Exercise :: Arrange the lines of the entries below as a numbered list, covering everything from the line containing "Expand the Layer diffusion section" down to the line containing "This screenshot has width=968, height=882.", and drop any blank lines.

Data to use ::
----
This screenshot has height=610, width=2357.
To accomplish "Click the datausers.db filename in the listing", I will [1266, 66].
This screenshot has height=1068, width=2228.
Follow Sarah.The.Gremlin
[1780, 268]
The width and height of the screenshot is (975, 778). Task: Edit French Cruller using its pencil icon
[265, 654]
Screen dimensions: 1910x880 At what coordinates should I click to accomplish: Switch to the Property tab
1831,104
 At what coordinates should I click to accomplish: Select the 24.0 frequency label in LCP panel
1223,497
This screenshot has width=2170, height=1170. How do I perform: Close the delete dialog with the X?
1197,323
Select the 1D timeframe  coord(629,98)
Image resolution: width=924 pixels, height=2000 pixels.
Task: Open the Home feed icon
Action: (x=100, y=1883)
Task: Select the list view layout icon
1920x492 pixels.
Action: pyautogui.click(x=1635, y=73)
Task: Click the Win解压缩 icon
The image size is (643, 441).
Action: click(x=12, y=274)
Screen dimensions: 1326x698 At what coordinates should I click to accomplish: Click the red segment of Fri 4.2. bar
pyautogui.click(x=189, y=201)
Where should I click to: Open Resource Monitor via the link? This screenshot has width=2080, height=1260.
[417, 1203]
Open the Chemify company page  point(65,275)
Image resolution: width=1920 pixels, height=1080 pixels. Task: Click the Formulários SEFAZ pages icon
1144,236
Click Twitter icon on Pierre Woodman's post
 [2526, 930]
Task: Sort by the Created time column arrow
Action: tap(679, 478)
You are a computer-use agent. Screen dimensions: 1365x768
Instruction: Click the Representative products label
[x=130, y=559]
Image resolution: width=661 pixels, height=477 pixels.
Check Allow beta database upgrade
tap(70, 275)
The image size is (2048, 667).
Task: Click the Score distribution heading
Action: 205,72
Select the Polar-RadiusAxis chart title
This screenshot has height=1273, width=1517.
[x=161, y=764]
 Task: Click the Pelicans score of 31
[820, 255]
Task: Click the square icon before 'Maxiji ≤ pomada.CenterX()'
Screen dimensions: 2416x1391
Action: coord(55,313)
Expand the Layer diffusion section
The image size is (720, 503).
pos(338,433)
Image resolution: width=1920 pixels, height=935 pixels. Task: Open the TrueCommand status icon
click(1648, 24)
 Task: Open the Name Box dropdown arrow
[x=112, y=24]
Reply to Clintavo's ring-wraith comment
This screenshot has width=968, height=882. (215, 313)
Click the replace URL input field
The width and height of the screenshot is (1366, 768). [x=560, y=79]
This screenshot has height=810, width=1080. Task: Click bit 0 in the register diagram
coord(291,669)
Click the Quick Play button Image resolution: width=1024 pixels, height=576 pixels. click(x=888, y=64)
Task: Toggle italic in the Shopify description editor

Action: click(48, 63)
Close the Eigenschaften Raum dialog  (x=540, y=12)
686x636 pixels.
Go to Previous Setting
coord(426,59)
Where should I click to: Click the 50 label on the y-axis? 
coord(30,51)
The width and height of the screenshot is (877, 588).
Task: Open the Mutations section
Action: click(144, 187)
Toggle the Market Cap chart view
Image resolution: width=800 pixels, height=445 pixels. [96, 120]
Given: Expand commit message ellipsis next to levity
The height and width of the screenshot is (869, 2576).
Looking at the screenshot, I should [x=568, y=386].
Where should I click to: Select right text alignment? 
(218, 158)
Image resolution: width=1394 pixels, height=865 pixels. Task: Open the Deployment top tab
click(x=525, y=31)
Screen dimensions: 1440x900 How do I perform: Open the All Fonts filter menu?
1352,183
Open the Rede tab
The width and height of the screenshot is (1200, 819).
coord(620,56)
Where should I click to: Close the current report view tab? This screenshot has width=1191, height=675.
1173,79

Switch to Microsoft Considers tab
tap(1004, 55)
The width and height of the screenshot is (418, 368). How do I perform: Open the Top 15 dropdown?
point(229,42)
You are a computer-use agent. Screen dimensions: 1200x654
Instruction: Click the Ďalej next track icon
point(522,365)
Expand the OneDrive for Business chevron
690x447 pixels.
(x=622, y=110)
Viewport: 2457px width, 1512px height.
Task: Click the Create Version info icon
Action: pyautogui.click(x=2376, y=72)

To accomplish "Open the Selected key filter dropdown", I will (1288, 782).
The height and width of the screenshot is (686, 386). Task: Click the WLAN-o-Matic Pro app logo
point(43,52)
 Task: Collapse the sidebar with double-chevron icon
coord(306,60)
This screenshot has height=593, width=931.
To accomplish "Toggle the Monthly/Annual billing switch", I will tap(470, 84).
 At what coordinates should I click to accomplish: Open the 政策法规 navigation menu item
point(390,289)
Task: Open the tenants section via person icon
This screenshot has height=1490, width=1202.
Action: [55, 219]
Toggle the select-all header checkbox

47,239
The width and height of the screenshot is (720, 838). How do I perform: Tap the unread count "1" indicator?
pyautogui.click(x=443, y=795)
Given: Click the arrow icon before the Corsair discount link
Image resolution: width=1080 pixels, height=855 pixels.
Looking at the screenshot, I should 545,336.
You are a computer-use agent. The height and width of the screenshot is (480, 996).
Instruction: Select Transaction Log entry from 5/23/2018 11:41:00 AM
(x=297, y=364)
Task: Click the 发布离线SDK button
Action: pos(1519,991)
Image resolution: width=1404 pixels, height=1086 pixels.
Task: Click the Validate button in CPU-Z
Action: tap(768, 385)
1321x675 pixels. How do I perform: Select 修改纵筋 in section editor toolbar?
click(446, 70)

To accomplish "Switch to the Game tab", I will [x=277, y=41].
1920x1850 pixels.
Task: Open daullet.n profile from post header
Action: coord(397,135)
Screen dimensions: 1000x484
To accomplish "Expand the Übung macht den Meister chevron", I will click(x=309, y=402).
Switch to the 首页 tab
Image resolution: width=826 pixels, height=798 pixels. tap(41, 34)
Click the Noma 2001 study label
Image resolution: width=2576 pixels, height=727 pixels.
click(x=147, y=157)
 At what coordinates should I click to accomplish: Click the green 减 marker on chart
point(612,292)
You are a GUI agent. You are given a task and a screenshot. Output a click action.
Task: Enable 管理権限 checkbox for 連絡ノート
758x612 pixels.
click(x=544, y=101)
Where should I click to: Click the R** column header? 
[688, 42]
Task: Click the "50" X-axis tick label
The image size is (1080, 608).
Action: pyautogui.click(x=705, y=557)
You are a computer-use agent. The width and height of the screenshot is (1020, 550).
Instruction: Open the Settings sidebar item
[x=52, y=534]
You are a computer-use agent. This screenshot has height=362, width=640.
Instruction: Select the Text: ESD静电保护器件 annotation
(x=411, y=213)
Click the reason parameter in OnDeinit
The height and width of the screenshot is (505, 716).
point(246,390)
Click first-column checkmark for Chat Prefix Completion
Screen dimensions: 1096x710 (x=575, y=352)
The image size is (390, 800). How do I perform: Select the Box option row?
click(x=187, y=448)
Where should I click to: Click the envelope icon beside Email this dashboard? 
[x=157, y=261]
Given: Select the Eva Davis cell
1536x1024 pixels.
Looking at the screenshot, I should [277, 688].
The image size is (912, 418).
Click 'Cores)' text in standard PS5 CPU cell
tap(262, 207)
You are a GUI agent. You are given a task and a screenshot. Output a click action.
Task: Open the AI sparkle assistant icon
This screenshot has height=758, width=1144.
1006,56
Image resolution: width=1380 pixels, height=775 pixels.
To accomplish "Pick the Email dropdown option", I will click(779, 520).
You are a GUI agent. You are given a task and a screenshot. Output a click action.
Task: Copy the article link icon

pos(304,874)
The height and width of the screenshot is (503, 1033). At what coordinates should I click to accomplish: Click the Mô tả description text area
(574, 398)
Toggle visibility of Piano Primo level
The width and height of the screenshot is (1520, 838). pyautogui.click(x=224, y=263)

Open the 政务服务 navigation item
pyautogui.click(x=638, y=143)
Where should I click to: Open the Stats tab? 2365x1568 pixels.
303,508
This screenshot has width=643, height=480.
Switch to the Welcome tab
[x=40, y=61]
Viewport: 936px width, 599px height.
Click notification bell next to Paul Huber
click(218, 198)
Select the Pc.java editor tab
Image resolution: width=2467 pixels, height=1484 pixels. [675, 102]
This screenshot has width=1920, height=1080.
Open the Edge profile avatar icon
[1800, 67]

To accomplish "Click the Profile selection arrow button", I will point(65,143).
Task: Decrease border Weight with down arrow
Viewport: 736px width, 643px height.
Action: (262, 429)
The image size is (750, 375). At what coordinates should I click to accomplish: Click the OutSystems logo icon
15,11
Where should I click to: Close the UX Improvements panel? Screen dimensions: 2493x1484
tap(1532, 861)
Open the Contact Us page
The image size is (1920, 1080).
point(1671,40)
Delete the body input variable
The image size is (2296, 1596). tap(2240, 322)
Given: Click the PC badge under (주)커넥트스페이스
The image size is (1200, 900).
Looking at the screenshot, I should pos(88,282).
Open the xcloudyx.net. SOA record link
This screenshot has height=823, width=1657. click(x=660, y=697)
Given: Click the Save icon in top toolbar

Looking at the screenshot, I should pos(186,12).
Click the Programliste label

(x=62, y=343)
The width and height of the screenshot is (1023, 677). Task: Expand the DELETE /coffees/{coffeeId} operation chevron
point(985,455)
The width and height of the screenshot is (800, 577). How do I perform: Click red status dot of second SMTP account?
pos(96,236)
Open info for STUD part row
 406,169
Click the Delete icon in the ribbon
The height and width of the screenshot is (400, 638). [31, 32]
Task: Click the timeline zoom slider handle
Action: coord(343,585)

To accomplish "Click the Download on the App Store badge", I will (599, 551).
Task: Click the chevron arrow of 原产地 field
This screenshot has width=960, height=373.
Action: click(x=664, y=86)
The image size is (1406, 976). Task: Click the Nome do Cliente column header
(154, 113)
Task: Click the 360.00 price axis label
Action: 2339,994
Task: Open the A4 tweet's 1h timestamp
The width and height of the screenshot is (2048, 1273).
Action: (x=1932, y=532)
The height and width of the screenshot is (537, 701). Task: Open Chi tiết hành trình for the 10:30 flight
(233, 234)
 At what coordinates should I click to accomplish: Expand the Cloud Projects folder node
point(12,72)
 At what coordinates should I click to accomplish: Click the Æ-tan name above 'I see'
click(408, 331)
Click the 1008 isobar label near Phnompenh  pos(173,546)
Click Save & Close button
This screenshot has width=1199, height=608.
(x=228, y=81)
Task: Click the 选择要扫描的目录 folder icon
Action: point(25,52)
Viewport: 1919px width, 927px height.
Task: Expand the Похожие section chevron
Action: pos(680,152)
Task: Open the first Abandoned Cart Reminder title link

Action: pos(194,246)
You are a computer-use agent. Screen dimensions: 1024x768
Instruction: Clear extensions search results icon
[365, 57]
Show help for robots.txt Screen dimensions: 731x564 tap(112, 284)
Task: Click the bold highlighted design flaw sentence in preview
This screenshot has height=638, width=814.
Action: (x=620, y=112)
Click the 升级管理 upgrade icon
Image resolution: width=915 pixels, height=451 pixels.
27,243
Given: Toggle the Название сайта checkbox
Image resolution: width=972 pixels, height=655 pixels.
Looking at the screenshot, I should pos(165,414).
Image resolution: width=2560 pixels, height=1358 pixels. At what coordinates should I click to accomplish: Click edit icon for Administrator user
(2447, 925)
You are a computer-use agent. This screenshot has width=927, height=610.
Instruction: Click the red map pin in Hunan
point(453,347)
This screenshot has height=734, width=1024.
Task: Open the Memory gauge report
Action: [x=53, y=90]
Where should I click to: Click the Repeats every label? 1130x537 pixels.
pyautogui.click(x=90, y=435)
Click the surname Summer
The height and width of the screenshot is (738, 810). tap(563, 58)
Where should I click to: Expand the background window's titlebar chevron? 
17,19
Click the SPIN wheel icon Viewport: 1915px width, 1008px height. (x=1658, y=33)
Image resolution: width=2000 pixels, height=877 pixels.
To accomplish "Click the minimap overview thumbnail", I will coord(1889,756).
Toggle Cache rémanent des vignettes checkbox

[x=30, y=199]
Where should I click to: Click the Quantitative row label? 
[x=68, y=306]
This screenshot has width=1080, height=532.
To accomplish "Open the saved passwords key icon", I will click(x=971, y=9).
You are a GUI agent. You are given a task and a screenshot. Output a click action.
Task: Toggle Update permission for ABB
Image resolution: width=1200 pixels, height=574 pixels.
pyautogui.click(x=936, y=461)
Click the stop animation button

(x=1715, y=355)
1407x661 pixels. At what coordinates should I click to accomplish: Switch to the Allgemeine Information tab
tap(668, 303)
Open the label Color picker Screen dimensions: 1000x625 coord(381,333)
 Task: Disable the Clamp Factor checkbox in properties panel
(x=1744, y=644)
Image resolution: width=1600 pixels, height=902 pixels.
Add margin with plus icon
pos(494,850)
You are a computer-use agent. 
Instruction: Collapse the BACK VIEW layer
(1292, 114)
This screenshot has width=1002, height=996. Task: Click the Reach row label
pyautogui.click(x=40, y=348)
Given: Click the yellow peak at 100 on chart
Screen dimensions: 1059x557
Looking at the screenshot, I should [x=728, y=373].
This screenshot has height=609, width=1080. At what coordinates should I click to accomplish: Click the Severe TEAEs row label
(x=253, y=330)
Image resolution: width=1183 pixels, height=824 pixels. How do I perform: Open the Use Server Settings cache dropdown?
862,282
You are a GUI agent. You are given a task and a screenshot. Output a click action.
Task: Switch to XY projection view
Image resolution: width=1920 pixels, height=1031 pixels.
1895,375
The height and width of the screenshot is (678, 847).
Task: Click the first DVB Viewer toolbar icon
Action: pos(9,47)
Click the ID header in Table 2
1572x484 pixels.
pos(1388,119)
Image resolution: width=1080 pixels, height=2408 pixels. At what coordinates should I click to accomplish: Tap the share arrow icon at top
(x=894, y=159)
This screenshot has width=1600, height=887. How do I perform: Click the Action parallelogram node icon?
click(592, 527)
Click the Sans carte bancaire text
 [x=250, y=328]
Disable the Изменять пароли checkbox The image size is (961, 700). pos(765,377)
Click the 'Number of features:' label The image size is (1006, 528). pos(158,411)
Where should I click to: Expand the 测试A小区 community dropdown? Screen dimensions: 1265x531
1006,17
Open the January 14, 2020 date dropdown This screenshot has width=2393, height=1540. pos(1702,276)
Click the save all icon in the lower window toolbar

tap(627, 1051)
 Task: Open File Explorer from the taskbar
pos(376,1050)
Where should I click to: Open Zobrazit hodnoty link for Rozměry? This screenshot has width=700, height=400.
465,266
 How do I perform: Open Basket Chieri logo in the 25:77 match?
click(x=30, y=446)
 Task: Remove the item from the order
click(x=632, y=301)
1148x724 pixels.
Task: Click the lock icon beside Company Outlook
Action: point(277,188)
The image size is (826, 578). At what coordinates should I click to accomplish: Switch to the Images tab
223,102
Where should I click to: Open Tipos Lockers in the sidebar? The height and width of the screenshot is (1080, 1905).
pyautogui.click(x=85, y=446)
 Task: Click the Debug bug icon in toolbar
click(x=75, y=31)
----
Full solution ::
1. Expand the Layer diffusion section
2. The image size is (720, 503).
3. pos(338,433)
4. Image resolution: width=1920 pixels, height=935 pixels. Task: Open the TrueCommand status icon
5. click(1648, 24)
6.  Task: Open the Name Box dropdown arrow
7. [x=112, y=24]
8. Reply to Clintavo's ring-wraith comment
9. This screenshot has width=968, height=882. (215, 313)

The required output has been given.